─── Recorded information

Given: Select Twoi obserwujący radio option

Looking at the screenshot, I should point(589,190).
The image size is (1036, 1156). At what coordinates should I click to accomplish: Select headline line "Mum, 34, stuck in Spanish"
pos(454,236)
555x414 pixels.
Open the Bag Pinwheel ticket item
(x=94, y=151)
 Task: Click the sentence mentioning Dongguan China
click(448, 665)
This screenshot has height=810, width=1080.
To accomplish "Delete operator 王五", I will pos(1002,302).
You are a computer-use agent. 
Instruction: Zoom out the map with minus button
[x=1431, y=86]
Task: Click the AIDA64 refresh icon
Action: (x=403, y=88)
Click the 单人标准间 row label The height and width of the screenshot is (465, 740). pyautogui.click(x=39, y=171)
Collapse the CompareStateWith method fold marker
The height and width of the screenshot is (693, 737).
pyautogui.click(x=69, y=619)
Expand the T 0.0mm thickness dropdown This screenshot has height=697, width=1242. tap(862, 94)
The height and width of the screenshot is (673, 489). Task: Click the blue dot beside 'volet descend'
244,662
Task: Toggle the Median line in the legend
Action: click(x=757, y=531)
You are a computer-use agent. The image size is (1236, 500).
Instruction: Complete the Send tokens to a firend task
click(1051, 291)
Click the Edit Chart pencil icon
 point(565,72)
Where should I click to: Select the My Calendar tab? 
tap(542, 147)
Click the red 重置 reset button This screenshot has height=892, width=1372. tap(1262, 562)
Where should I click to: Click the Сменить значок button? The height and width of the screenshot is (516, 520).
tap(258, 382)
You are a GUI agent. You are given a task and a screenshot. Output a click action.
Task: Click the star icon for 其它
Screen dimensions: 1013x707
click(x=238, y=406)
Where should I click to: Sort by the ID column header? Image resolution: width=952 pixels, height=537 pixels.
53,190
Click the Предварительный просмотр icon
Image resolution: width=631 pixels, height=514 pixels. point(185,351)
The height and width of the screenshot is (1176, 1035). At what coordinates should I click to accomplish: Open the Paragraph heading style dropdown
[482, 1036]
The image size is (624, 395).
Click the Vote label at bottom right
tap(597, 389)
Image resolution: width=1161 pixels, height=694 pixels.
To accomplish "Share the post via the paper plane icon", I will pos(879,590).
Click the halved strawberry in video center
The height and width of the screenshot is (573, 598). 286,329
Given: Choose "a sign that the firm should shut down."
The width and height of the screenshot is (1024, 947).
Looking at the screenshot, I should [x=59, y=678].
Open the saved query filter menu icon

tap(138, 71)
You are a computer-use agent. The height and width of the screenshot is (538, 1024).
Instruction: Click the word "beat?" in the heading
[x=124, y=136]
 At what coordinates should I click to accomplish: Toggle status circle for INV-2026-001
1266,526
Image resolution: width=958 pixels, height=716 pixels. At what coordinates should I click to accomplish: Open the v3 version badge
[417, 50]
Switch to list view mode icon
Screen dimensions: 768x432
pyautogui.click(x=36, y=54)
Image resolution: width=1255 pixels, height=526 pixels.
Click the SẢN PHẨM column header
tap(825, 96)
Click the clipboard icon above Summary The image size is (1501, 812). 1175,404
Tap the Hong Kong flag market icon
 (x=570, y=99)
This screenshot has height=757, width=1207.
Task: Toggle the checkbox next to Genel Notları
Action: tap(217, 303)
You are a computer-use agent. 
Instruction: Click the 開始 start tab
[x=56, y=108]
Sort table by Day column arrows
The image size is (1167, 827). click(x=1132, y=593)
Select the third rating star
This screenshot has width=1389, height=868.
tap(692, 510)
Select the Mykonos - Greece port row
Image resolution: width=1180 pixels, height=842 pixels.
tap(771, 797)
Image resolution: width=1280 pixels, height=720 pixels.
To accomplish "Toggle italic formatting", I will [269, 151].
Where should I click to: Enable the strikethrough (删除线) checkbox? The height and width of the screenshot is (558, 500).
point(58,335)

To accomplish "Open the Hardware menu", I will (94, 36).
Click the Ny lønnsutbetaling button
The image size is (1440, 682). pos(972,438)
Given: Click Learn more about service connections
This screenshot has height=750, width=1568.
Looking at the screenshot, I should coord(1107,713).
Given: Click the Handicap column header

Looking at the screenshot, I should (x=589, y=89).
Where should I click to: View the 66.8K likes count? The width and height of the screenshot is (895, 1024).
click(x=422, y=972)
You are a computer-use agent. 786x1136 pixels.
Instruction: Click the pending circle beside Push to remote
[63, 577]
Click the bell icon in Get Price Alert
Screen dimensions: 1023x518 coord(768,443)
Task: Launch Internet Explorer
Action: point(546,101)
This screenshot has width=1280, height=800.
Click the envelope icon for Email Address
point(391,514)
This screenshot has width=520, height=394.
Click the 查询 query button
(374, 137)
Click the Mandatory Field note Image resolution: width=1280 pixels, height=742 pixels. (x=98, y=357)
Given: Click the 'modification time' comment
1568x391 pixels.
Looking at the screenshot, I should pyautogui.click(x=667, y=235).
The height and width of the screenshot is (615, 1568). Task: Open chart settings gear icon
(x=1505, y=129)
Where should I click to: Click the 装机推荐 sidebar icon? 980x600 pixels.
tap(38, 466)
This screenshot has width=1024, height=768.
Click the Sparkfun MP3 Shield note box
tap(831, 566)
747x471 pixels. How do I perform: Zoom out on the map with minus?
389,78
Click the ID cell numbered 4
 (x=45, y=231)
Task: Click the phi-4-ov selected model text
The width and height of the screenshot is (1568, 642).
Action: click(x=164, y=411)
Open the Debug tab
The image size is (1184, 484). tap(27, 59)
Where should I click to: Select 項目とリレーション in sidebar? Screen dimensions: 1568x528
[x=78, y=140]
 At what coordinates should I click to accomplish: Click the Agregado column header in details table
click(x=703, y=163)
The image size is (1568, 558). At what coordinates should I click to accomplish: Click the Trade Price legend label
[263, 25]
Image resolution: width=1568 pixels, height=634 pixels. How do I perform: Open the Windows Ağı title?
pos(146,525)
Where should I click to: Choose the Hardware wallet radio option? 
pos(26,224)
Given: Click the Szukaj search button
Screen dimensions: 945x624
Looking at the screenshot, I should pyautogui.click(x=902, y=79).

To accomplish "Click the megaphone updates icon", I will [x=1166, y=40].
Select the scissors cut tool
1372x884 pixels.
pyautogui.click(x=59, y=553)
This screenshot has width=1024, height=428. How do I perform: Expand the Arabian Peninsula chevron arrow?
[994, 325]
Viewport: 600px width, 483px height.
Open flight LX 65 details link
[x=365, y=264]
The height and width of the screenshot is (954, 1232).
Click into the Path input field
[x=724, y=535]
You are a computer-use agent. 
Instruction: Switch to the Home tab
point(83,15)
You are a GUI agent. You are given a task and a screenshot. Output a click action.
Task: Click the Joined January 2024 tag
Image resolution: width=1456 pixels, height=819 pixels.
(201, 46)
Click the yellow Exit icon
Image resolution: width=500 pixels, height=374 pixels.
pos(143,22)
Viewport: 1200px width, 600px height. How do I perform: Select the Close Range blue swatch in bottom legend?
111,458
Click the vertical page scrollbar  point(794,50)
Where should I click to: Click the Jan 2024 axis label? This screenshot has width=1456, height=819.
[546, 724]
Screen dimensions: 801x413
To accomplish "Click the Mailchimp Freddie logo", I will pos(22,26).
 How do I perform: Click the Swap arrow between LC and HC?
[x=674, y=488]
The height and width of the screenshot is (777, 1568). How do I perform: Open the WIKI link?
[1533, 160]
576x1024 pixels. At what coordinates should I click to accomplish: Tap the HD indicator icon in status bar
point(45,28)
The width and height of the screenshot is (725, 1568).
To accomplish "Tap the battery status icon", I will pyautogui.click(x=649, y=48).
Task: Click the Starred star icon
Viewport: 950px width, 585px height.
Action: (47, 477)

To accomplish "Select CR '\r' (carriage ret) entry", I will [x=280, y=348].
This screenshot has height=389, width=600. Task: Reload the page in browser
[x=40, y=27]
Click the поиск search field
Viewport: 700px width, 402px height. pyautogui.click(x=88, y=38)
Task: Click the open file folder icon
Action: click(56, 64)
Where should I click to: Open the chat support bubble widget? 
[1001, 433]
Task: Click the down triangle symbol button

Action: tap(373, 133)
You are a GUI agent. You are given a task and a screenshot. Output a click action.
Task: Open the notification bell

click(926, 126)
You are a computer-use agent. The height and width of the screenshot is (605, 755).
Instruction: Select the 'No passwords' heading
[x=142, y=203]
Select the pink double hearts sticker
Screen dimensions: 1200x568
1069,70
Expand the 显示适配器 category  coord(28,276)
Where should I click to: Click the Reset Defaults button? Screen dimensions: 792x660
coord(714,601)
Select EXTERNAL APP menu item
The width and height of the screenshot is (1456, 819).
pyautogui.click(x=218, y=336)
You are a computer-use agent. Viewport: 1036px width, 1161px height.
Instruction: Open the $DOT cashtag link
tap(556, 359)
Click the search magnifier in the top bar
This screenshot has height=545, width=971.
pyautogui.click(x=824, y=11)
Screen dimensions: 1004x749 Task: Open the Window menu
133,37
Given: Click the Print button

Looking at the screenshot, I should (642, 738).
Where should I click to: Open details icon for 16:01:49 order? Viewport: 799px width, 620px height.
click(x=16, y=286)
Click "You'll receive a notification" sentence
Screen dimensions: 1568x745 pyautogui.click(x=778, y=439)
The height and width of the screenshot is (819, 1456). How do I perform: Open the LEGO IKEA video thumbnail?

──────

From the material above, copy each line that contains the string "heading". Uppercase and lowercase letters count as different.

• _Response_
The height and width of the screenshot is (1176, 1035). At what coordinates should I click to accomplish: Open the Paragraph heading style dropdown
Instruction: Click the word "beat?" in the heading
Instruction: Select the 'No passwords' heading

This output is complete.